Author:  Jeff VanGoethem
Title:  "Living Together"
Publisher:  Kregel

Attention please! Attention please! Living together is a test. This is ONLY a test. Had this been an actual commitment, numerous world problems would have been eliminated. Stay tuned for further instructions from the Kregel handbook, "Living Together – A Guide to Counseling Unmarried Couples," by Jeff VanGoethem.

According to the author of this excellent and needed work, 50 to 60 percent of marriages now involve couples who have lived together and are living together when they seek a minister to marry them. As a chaplain who lives and works in the San Francisco Bay Area, I find the percentage even higher.  Many couples are pregnant or already have children when they make their wedding plans.

Over the past 25 years, "living together" has morphed into an alternative to marriage. Even though this arrangement is embraced by an increasingly secular world, it remains a thorny issue for parents, for counselors – and especially for pastors. Compounding the challenge has been the dearth of available resource material for guidance in dealing with cohabiting couples ... until now, that is.

"Living Together" is the most complete, in-depth book to be found on this much-too-neglected subject. It provides direction to the delicate task of effectively counseling live-in couples; such as, what questions to ask (an extremely valuable resource), back-up statistics, plus legal questions and problems that cannot be avoided by refusing to marry.  For example, one earth-shaker occurred in the 1970s when film actor Lee Marvin, who had freely lived with his girlfriend for several years, decided to move on – a decision which turned out not to be so free. She sued him for support, and the case birthed a new legal term:  "palimony."

In his book, VanGoethem lays out what the Bible says about marriage and the high esteem it is given – and he offers the greatest definition of the marriage relationship I've ever read, one that should stir up the romantic impulse in anyone who reads it. And the book even includes a wonderful history of marriage.

Sobering facts show how any future marriage is severely damaged when the couple lives together beforehand. Full documentation provided in the book backs this up. For a couple to decide to move in together means that at least one of the two is rejecting marriage, period, and mentally always has one foot out the door.

"Individuals who cohabit may be more resistant to commitment," the author points out. "In cohabitation, they've tried to test out a relationship of commitment by remaining uncommitted. Does that make sense?"  This book puts it all into proper perspective.

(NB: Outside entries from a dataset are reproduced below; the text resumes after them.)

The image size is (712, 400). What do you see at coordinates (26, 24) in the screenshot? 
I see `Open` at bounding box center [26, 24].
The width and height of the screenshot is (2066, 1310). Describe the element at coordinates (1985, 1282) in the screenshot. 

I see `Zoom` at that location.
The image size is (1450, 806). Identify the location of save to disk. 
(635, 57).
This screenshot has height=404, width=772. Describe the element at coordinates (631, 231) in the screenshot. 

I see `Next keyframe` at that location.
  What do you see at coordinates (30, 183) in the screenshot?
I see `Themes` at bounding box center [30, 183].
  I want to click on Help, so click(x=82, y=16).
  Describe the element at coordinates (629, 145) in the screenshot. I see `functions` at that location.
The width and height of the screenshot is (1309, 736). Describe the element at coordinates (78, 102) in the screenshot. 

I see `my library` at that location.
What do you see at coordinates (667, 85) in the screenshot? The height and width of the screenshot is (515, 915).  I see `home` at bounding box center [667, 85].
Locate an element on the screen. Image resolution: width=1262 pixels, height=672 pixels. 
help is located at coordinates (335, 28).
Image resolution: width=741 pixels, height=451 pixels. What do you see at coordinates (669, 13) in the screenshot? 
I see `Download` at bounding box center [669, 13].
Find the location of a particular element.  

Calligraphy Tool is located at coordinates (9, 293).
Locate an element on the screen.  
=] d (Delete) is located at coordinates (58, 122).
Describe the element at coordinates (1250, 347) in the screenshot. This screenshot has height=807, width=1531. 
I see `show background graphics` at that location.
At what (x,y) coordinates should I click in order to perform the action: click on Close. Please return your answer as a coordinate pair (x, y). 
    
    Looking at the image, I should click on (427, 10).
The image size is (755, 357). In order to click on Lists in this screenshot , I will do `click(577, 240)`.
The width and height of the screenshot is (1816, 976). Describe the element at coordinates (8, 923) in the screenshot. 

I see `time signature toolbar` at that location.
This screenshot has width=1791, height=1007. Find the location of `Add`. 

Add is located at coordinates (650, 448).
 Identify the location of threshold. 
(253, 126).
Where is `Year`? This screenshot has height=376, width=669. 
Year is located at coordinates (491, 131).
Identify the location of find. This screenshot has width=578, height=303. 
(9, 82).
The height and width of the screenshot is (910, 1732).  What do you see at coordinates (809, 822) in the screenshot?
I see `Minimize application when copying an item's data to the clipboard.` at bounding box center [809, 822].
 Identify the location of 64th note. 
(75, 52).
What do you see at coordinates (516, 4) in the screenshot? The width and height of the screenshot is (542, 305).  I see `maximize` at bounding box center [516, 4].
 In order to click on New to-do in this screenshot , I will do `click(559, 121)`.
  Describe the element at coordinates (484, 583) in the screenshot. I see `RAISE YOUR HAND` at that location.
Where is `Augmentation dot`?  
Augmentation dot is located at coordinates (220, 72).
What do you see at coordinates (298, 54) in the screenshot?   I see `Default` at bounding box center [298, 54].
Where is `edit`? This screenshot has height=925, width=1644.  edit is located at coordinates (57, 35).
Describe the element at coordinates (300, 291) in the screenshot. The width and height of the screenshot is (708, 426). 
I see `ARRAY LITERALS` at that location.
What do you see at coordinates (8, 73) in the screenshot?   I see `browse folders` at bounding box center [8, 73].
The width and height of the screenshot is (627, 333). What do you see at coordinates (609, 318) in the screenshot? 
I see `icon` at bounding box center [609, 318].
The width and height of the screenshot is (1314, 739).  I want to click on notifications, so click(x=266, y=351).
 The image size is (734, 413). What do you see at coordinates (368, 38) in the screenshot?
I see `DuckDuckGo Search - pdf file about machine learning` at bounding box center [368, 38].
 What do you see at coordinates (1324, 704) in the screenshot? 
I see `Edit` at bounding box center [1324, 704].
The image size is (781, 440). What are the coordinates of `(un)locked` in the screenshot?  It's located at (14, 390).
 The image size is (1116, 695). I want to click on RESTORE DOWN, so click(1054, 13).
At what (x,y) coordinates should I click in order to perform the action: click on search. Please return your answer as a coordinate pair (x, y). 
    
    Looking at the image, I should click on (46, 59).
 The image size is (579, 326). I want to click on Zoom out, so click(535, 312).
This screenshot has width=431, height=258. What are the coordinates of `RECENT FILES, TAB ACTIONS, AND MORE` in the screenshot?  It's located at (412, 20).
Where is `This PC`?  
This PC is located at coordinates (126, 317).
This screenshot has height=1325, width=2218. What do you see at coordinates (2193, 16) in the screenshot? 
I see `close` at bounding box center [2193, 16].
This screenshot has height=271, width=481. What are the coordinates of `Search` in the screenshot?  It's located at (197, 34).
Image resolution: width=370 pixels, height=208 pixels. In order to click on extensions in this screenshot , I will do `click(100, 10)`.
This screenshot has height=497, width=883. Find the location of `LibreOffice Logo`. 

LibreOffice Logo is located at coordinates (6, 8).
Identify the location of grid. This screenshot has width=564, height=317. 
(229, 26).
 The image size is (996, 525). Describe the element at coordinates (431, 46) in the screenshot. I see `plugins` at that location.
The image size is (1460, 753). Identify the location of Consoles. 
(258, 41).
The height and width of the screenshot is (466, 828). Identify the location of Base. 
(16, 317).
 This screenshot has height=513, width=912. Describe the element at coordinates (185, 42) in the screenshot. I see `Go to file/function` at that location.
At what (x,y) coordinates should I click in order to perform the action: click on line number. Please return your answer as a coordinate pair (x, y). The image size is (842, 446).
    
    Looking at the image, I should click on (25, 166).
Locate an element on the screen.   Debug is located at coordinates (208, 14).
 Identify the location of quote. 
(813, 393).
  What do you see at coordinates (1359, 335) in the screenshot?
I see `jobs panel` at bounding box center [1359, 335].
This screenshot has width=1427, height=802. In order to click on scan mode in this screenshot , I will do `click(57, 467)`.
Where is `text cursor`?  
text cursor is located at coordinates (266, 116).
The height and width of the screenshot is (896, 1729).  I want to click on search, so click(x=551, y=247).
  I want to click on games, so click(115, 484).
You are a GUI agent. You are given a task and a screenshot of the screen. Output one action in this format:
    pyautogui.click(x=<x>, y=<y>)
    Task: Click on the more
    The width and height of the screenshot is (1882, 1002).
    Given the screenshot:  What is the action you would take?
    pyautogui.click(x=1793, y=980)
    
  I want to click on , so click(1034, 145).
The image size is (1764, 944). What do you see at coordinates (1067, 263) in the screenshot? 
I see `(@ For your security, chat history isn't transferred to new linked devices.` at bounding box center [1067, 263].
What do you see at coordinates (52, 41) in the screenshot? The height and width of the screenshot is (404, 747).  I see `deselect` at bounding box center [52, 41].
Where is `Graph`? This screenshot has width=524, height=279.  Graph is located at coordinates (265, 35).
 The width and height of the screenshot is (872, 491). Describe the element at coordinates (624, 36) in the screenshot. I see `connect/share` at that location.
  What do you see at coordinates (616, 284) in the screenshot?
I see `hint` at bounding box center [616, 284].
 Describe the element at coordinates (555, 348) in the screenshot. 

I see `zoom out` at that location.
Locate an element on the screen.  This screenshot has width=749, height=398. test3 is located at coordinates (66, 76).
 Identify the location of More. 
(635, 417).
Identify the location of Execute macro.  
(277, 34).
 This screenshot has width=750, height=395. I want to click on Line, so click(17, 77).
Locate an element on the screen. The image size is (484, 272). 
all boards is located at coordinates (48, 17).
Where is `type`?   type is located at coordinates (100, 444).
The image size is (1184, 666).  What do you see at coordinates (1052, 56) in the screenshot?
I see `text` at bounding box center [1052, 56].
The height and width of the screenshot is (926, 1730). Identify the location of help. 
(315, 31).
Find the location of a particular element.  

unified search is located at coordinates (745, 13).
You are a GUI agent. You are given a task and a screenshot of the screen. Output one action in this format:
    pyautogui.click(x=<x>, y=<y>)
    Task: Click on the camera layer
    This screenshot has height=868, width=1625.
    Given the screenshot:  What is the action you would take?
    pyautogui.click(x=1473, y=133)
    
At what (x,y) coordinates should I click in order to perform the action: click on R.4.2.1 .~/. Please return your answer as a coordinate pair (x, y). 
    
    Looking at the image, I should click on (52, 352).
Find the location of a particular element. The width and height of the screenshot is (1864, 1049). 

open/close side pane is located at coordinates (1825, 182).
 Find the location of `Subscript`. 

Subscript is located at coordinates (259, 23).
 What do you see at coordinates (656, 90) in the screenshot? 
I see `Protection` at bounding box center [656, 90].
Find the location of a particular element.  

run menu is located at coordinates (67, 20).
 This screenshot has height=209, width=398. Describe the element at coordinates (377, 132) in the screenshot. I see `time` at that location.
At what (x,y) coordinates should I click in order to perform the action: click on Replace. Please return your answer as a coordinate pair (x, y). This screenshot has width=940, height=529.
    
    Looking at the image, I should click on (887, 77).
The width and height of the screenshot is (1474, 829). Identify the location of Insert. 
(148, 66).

And the irony continues.  For example, many young men move in with their girlfriends for the readily available sex.  That's according to their own words in response to the question of why they decided to live with their girlfriends.  It has nothing to do with marriage, even though that is what the women say they want and expect.

Mr. VanGoethem observes that some modern thinkers want the Church to modify its thinking on marriage and morality to accommodate cohabitants. In other words, the Church should adapt to the world instead of the world adapting to the teachings of Christ.  We have plenty of help to lead us down this destructive path: "liberal" pastors who tossed out the Bible and morality long ago. In my opinion, they are the worst culprits of all.